A lot of people who bought home-exercise equipment last year switched to a different kind of consumer credit that allowed them to make the purchase on installment plans rather than with credit cards.

They made the transactions using a service called buy now, pay later, which is highly popular overseas and gaining traction in the U.S.

It is a way to make major purchases and pay it off in a set number of equal payments — such as four payments over six weeks. Some of the companies serving this market charge a fixed fee instead of interest. Some keep interest rates to a minimum. Some don't charge a fee whatsoever. An updated layaway plan.

Buy now, pay later companies have been around and gaining traction for some time, but hit triple-digit growth this holiday season, said Ted Rossman, an industry analyst at creditcards.com.

While there were some new services that debuted in 2020 — such as PayPal's Pay in 4 — most of the players have been around for a while. Even PayPal had a different buy now, pay later solution called PayPal Credit, which continues to exist.

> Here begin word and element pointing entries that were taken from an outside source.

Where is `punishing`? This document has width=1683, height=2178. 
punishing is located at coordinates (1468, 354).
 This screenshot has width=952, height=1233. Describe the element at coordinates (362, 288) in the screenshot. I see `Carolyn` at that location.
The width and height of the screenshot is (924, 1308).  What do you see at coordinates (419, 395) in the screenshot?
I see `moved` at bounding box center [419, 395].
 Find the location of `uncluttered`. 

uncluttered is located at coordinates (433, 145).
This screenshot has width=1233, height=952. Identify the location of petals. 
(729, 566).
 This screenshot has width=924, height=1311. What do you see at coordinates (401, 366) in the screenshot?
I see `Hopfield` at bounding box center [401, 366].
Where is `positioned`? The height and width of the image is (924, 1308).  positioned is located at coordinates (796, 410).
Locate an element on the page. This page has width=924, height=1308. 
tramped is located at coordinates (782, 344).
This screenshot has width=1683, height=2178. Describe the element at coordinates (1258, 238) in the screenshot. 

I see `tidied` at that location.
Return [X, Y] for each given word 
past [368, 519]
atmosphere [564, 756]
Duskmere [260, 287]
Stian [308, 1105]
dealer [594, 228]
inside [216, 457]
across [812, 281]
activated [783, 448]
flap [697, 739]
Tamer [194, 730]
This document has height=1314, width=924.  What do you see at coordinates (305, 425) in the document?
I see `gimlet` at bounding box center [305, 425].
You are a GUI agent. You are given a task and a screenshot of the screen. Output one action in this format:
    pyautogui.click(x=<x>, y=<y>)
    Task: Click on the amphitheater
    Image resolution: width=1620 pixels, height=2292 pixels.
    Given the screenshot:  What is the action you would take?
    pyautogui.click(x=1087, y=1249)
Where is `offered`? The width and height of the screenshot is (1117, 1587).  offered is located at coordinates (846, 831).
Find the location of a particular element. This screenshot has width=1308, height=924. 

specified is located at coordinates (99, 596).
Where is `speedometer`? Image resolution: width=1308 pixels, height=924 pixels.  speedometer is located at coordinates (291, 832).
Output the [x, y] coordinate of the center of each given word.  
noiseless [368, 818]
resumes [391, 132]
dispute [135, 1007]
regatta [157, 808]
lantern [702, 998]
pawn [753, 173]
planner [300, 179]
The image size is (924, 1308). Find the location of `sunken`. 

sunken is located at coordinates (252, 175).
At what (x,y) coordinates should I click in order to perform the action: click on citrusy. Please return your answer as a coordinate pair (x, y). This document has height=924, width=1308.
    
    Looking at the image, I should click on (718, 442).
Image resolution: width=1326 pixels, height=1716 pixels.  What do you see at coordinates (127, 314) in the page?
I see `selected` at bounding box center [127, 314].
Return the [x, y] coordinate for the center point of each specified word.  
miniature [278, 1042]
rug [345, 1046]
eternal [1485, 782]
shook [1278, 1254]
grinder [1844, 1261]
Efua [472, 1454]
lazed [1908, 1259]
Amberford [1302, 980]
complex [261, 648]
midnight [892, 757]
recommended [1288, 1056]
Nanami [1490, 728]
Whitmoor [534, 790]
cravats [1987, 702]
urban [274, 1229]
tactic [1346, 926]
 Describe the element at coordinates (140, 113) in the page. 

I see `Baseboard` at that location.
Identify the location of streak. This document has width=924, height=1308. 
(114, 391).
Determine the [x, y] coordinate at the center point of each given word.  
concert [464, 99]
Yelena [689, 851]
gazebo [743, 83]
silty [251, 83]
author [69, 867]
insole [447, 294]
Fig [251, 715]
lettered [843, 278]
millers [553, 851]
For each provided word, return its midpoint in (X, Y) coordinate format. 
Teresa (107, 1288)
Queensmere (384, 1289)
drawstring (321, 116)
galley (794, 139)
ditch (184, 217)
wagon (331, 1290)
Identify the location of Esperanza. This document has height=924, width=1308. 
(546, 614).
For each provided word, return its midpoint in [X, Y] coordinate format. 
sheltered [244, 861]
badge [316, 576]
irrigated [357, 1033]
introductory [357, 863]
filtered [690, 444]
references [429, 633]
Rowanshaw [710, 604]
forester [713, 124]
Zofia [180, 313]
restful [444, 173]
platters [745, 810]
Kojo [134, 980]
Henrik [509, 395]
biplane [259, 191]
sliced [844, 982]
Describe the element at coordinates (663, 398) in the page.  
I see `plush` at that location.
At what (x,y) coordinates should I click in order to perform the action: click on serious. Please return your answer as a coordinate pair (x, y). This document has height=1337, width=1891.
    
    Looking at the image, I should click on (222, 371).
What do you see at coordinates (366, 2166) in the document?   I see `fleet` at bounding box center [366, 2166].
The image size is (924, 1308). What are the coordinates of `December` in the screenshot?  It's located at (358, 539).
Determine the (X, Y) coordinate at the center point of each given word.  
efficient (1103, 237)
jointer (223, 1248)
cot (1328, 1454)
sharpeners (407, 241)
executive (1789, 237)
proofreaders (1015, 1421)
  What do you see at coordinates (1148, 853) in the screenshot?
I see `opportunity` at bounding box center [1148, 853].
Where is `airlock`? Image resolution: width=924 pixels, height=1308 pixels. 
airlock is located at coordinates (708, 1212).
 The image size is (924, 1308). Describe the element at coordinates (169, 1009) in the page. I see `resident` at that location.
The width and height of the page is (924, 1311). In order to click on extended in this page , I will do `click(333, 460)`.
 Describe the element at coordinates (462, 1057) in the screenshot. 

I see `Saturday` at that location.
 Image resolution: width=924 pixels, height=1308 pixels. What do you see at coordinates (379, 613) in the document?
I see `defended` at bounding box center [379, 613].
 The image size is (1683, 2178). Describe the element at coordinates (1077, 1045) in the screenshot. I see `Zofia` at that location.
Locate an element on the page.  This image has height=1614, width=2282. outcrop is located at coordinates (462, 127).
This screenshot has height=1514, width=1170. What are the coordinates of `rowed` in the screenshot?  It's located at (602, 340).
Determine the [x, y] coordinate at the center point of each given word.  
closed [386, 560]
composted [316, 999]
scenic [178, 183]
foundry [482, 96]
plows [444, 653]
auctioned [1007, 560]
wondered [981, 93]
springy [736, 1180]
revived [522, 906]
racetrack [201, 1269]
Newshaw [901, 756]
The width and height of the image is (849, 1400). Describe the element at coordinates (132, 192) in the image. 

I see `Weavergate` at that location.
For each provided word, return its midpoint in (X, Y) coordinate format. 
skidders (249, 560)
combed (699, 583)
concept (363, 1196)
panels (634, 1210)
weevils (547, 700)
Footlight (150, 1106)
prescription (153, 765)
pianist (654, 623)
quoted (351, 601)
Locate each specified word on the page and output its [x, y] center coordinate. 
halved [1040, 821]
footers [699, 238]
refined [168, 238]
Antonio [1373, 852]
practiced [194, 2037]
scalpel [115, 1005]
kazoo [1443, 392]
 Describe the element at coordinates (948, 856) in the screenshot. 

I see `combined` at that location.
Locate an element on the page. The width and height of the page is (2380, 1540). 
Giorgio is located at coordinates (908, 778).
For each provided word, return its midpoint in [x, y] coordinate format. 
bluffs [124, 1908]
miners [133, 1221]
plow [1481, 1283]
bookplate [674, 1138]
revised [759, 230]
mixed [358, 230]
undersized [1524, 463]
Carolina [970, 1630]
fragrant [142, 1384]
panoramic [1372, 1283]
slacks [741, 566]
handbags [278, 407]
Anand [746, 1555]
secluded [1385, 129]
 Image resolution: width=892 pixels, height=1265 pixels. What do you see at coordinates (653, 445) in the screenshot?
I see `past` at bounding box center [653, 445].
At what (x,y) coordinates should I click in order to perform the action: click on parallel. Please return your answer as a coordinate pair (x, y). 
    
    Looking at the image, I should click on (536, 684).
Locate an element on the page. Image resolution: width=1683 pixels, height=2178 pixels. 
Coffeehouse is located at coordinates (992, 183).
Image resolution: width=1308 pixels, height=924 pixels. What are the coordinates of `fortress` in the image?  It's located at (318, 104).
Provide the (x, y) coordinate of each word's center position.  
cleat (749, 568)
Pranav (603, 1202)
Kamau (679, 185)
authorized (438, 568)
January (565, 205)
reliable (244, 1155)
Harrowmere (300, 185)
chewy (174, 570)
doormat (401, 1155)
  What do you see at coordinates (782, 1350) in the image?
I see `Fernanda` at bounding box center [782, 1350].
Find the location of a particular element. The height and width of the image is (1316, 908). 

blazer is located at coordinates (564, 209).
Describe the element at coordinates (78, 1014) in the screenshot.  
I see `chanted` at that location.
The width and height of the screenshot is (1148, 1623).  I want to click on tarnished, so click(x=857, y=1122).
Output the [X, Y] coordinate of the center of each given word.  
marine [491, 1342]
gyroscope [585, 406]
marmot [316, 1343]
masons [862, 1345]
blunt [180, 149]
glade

The market leaders include Klarna, founded in 2005; Affirm, which was founded in 2012; and Afterpay, which came on the scene in 2014.

Buy now, pay later can be seen as a hybrid of debit meets credit.

Consumers can potentially get several weeks, months or even years with a 0% interest rate, which makes it the same as a debit card that gets paid over time.

The majority of people who bought items on an installment plan have access to credit cards. According to payment-processing company Cornerstone Advisors, 97% of buy now, pay later users have a credit card; and 7 in 10 of them earn more than $75,000.

But buy now, pay later feels more responsible to many people, Rossman said.

The terms can vary. Affirm will finance the purchase of Peloton equipment over 39 monthly payments. That can make the purchase of a $2,000 fitness bike much more affordable.

A financing company such as Affirm is able to make money by taking a cut of the sale from the merchant. Merchants are willing to pay Affirm to assume the credit risk and facilitate faster product sales.

Although credit cards are the main source of consumer credit purchases, the card industry is taking note of buy now, pay later as a competitive threat.

American Express launched Pay It Plan It in 2017 as its answer to buy now, pay later by letting card members designate certain purchases for installment plans at lower interest rates. More recently, Citi Flex Pay and My Chase Plan entered the scene.